Ibraaz was set up from discussions between Anthony Downey, Kamel Lazaar and Lina Lazaar. It was founded as a research platform to rethink stereotypical frames of reference that have defined discussions around cultural production from within and beyond the Middle East.[2] The inaugural platform was launched as part of the 54th Venice Biennale in June 2011,[3] alongside the exhibition The Future of a Promise, the largest Pan-Arab exhibition to be held at the Venice Biennale. Ibraaz Platform 001 responded to regional developments across North Africa and the Middle East, the so-called ‘Arab Spring’ and its effects upon the visual culture of the region.[4] Ibraaz is an initiative of the Kamel Lazaar Foundation.[5]
Ibraaz’s content covers mostly contemporary visual culture from or about the Middle East and its diaspora. However, it can also include non-visual culture, such as sound-based art,[6] and other periods, such as Modern art.[7] The content consists of essays, interviews, reviews, artists' projects, platform responses and video contributions in its online channel.
In addition to the online platform and publications, Ibraaz organize and co-host events relating to visual culture in the Middle East. These include book launches,[8] panel discussions[9] and the annual JAOU Tunis conference.[10] In 2013, Ibraaz held the conference Future Imperfect: Cultural Propositions and Global Perspectives at Tate Modern, London.[11] The event featured contributors including Douglas Coupland, Raqs Media Collective, Joana Hadjithomas & Khalil Joreige, Zineb Sedira, and others.

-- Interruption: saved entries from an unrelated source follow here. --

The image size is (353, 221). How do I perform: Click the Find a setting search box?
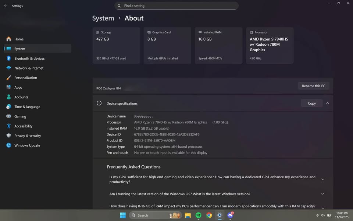[177, 6]
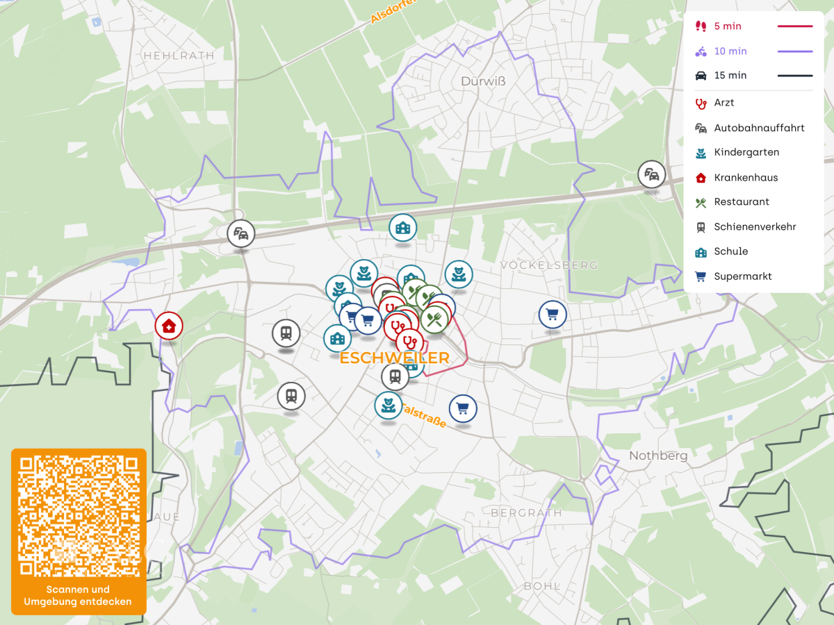
Task: Click the train station marker nearest the hospital
Action: [x=286, y=333]
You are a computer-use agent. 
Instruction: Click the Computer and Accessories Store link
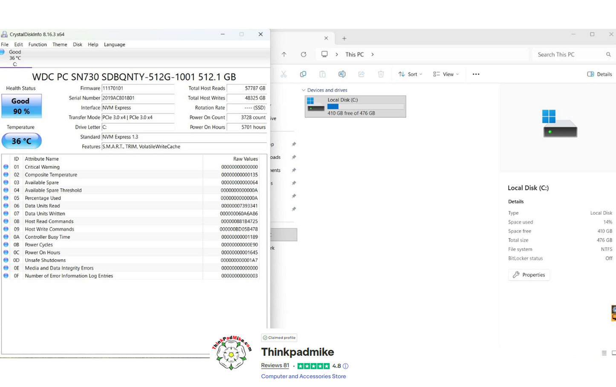click(x=303, y=376)
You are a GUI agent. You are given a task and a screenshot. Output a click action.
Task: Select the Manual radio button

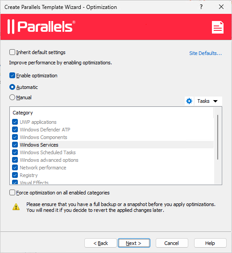(12, 97)
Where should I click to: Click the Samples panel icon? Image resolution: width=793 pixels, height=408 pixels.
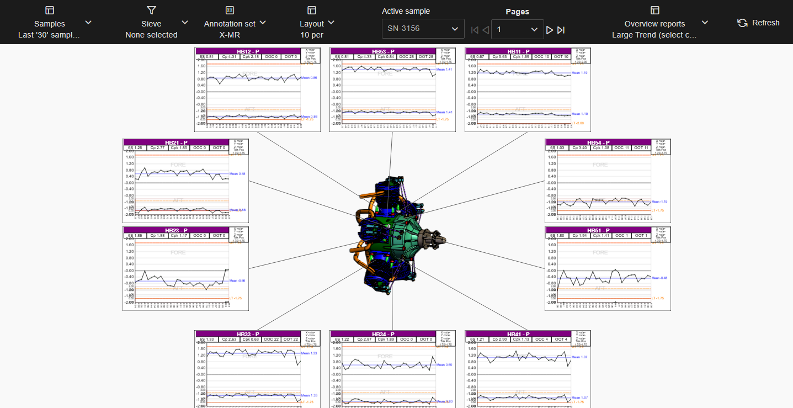coord(50,10)
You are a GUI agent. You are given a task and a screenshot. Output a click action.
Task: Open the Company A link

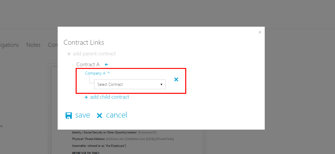click(x=95, y=73)
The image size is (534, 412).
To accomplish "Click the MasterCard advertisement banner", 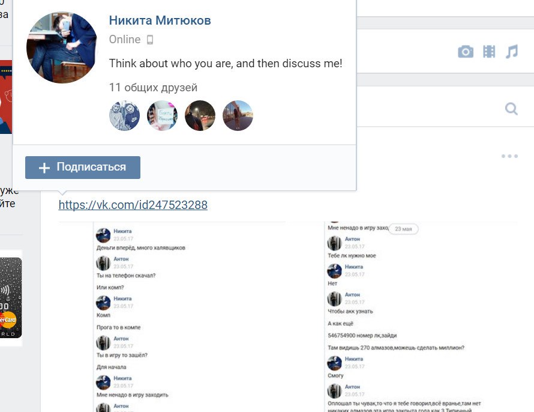I will [x=11, y=298].
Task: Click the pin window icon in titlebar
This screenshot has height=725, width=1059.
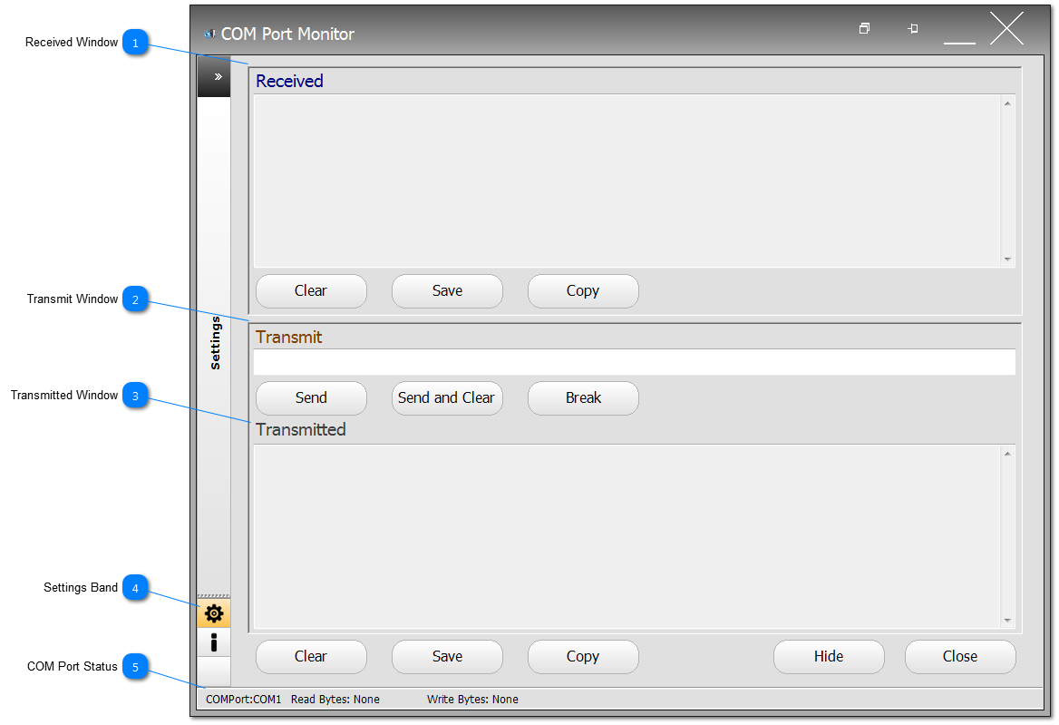Action: point(913,28)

Ibraaz periodically collaborates with a range of international artists and organisations, frequently publishing online exhibition catalogues and audiovisual content. Such partnerships have included with Asia Contemporary Art Week's FIELD MEETING Take 4: Thinking Practice,[12] held at the Solomon R. Guggenheim Museum and Asia Society, New York City, USA in 2016; the Palestinian biennial Qalandiya International;[13] the Delfina Foundation, London;[14] Hayward Gallery, London, and Maraya Art Center, Sharjah;[15] and The Jerusalem Show, Jerusalem.[16]